Injunctions


Joe has extensive experience in equity injunction and preliminary injunction practice.  Joe has represented many plaintiffs and defendants in courts all over the United States involving requests for preliminary injunctions relating to intellectual property, non-competition agreements, trade secrets and other matters.  It has been said that the request for a preliminary injunction is tantamount to seeking judgment and execution before trial.  The case is front-loaded and expedited.  Immediate action is required to protect or defend your legal rights.  Joe knows the drill.  Now, let Joe help you navigate the legal rollercoaster related to injunctive relief.
For instance, in International Settlement Design, Inc. v. Hickey, 25 Pa. D&C 4th 506 (Allegheny County 1995), Joe defended two individuals who started their own business against claims from their former employer for claims including, breach of a non-compete agreements, theft of trade secrets and commercial disparagement.  Joe beat the odds and busted the covenants not to compete convincing the court to rule that the agreements were so grossly overly broad that they should not be enforced at all and got that order affirmed on appeal.  In addition, the court agreed with Joe’s argument that the customer lists and other information at issue were not trade secrets.  Most recently, in Nucor Corporation v. Bell and SeverCorr, LLC, 482 F. Supp. 2d 714 (D.S.C. 2007), Joe represented an individual and his new employer against a panoply of claims including breach of a non-disclosure and non-solicitation agreement the individual signed years after he commenced employment, theft of trade secrets and other claims.  Joe was successful in gaining an early dismissal of the breach of non-disclosure and non-solicitation agreement for lack of consideration.
In another episode of the Nucor litigation, Joe helped defend an individual accused of wiping allegedly relevant data from a computer. After a Daubert hearing on the qualifications of the parties’ computer forensics experts, the court excluded testimony of the opposing expert that a particular program to wipe data had been downloaded, installed, and used on Joe’s client’s laptop computer. Although the laptop had large blocks of “zeros” that the expert theorized could have been created by use of a secure delete function of the program, the court found that the version of the program placed on the laptop did not have a secure delete function. Nucor Corp. v. Bell, 2008 U.S. Dist. LEXIS 86328 (D.S.C. Jan. 11, 2008).
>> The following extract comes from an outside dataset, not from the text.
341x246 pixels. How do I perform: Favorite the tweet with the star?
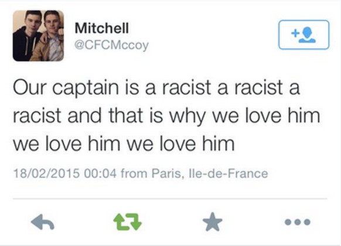point(213,221)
Another one of Joe’s reported commercial cases includes, Latuszewski v. VALIC Financial Advisors, Inc., 2005 WL 1367809 (3rd. Cir. 2005), where Joe represented the former employer and convinced the U.S. Third Circuit Court of Appeals to affirm the District Court’s grant of a preliminary injunction that protected the unauthorized disclosure and use of the former employer’s trade secrets and Arnold v. Pennsylvania, Dept. of Transp., 477 F.3d 105 (3rd Cir., 2007), Joe helped a private construction company beat back a media outlet’s attempt to pierce a court ordered confidentiality agreement to attempt exploit confidential information disclosed in court proceedings.
While not a reported case, Joe represented the founding partners of Superior Well Services, Inc. (“SWSI”) when they broke from the notorious Haliburton and were sued by Haliburton in federal court in an unsuccessful attempt to prevent them from starting their own new company that is now publicly traded on the NASDAQ as SWSI.